## [Directions]
Your output should be the lines from the one containing "Task: Toggle the red heart like icon" through the last line below, both ends included, exactly as written and free of pictures.

------------------------------------------------------------------------

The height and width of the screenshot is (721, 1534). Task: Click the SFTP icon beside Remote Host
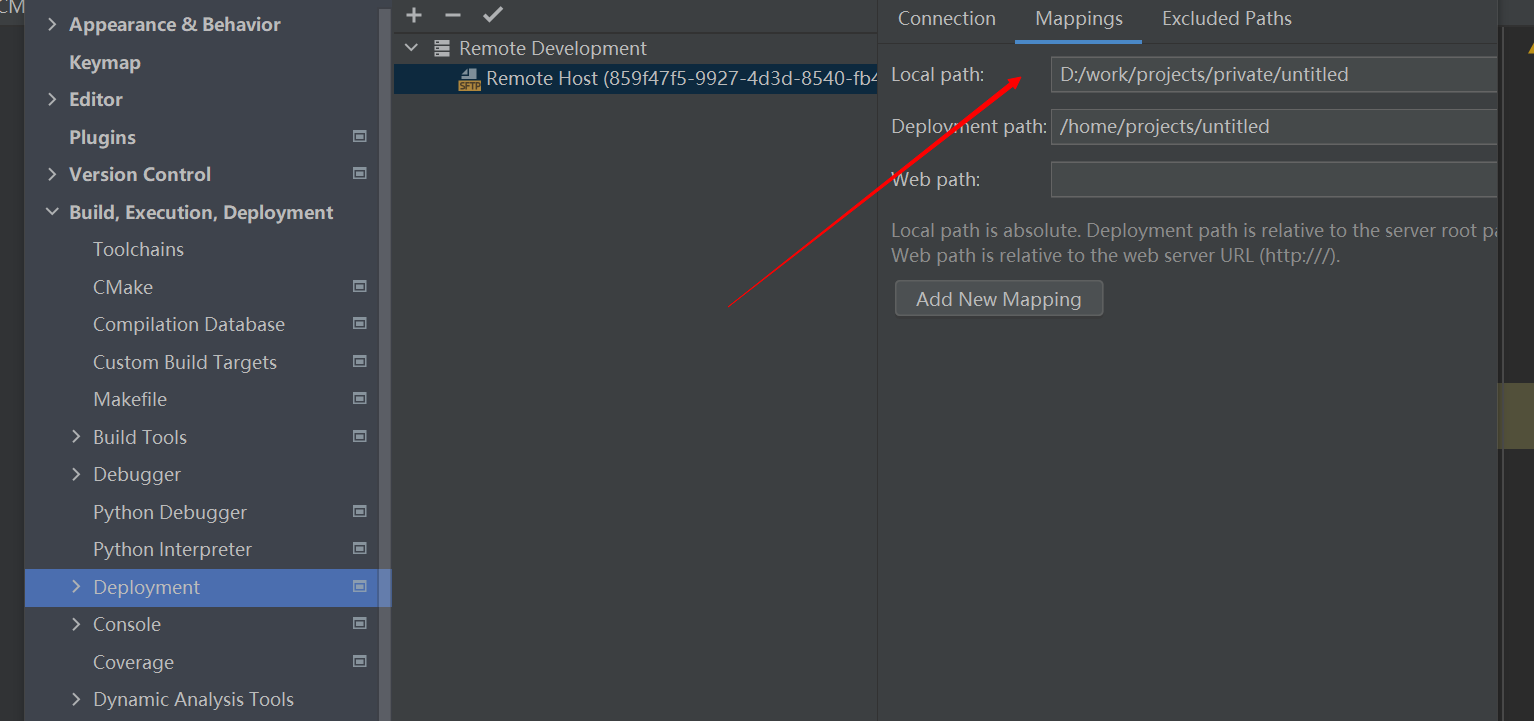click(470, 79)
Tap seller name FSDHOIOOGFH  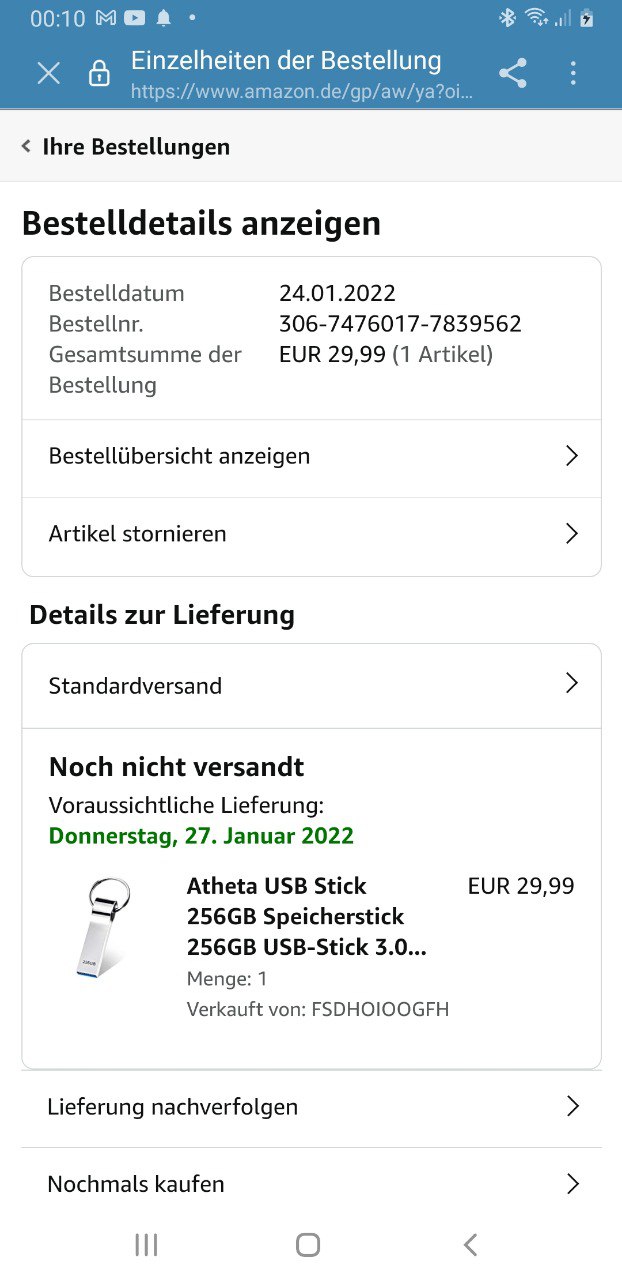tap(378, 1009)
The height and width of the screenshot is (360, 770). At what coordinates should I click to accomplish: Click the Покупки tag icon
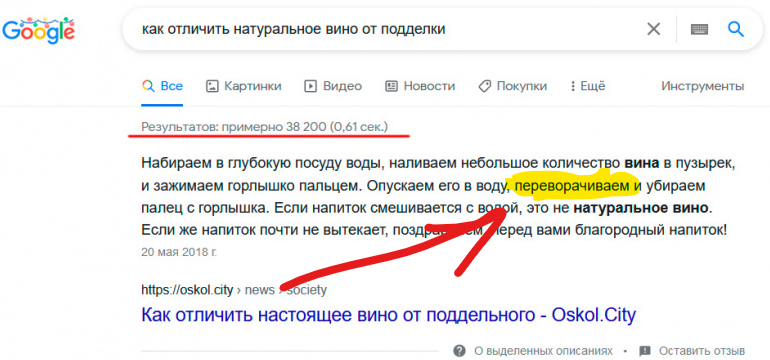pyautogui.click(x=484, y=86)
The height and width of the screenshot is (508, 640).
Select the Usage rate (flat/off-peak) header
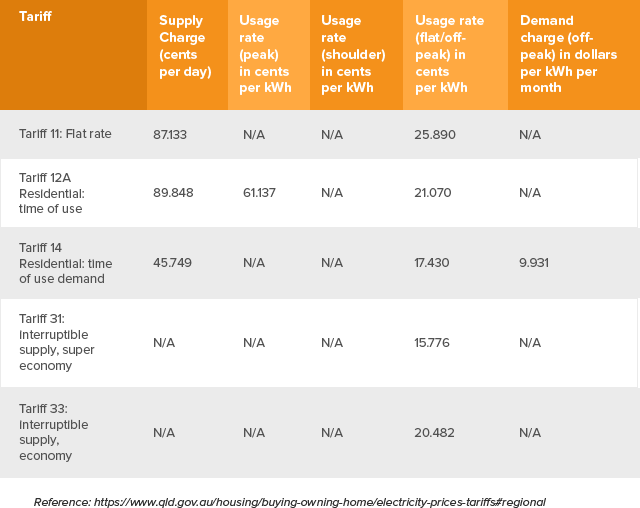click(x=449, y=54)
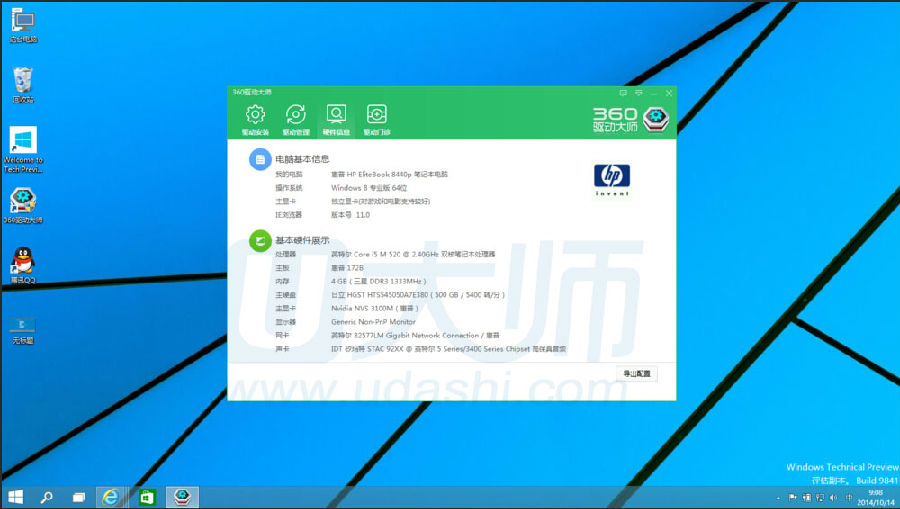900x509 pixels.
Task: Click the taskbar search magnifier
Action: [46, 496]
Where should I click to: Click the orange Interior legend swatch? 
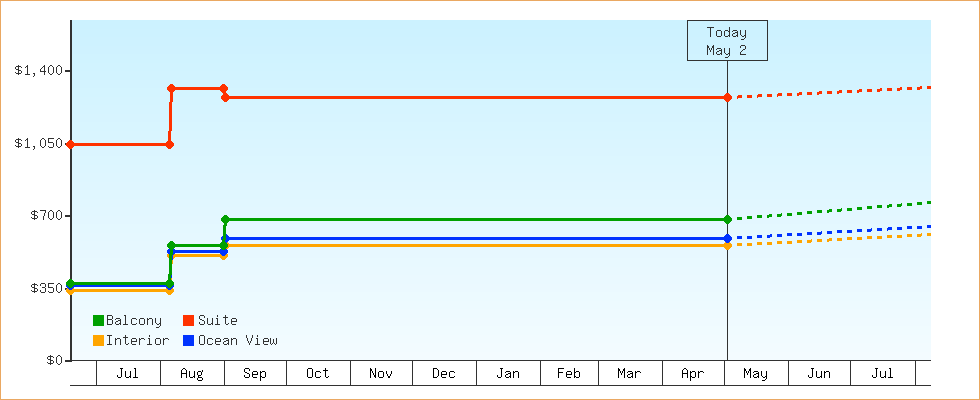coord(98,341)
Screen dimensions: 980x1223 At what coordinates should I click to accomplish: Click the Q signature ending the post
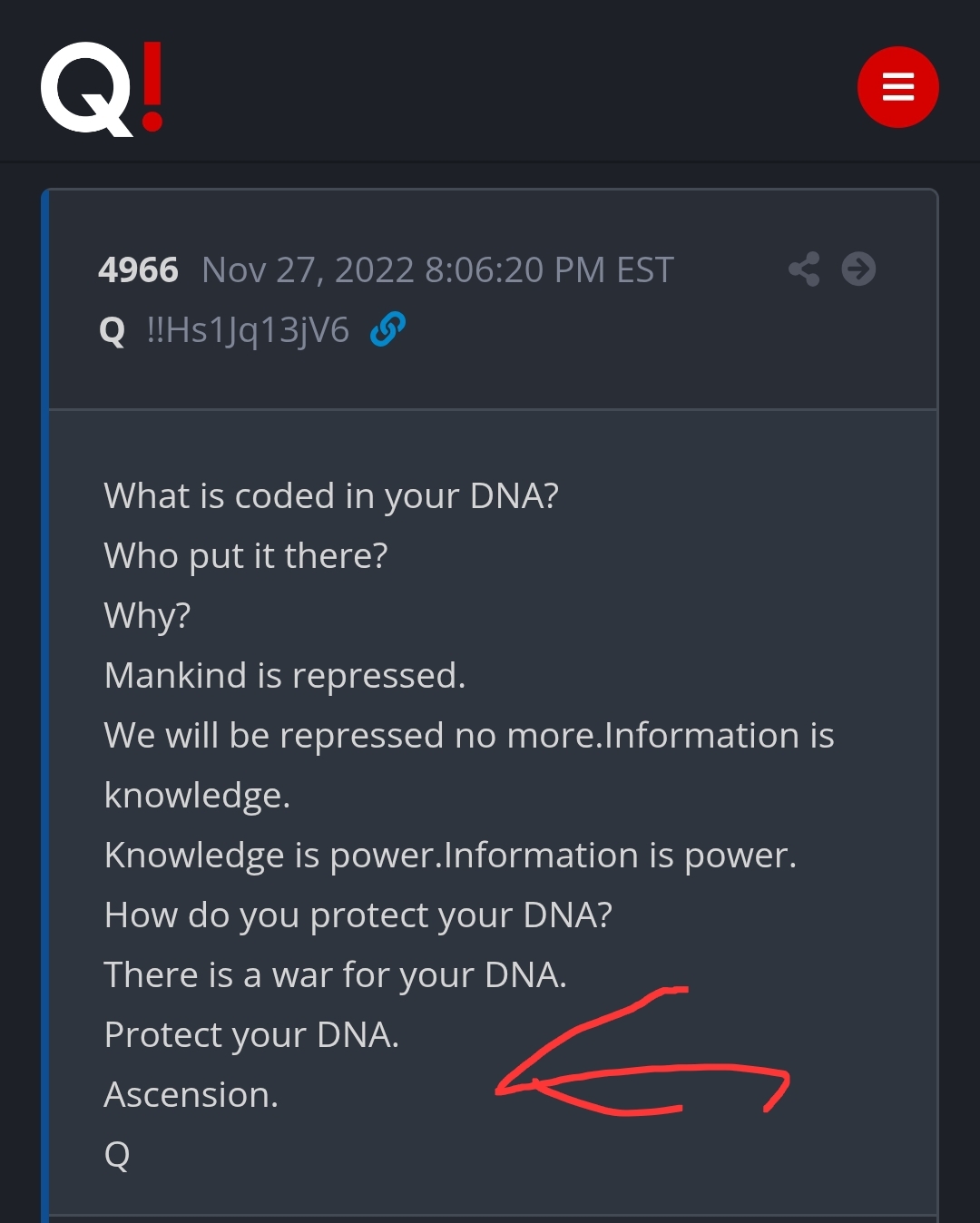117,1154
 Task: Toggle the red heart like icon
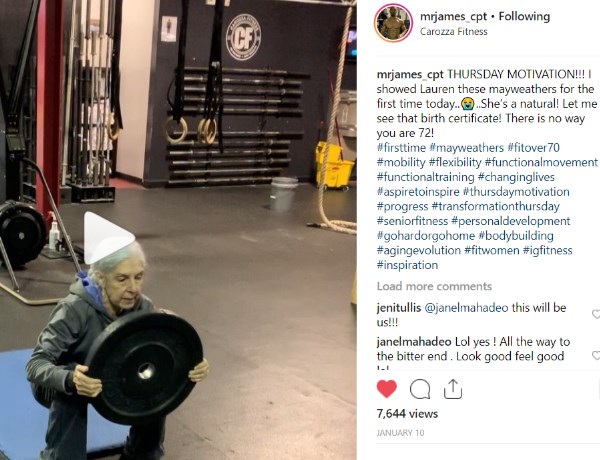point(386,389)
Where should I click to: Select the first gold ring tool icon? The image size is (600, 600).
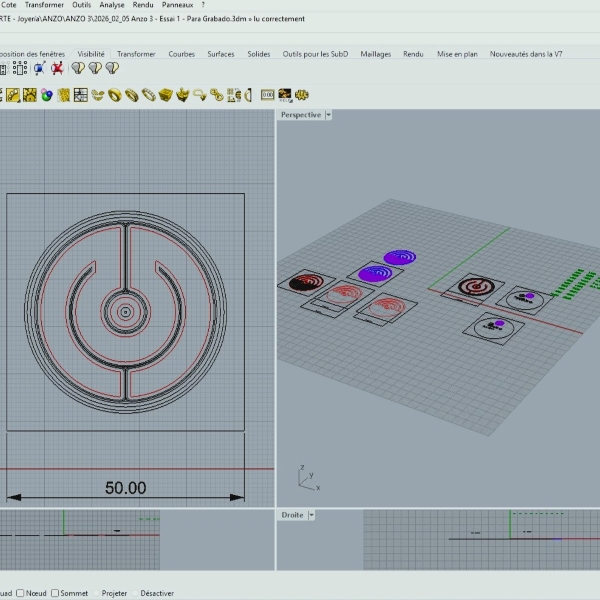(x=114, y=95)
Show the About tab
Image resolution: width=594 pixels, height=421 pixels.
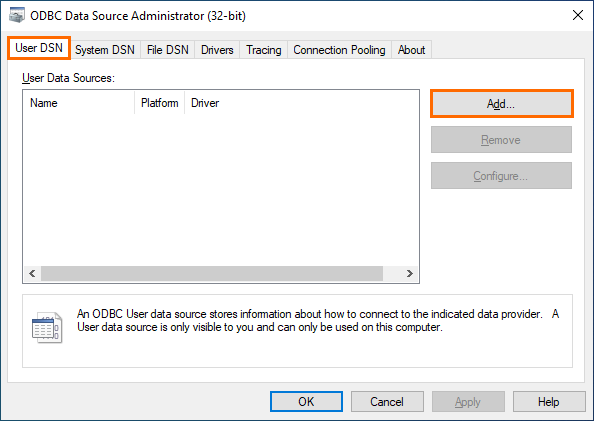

------------------------------------------------------------------------

## [Output below]
 Task: Toggle the red heart like icon
point(386,389)
Where should I click to: Select the first gold ring tool icon? The image size is (600, 600).
(x=114, y=95)
Show the About tab
Image resolution: width=594 pixels, height=421 pixels.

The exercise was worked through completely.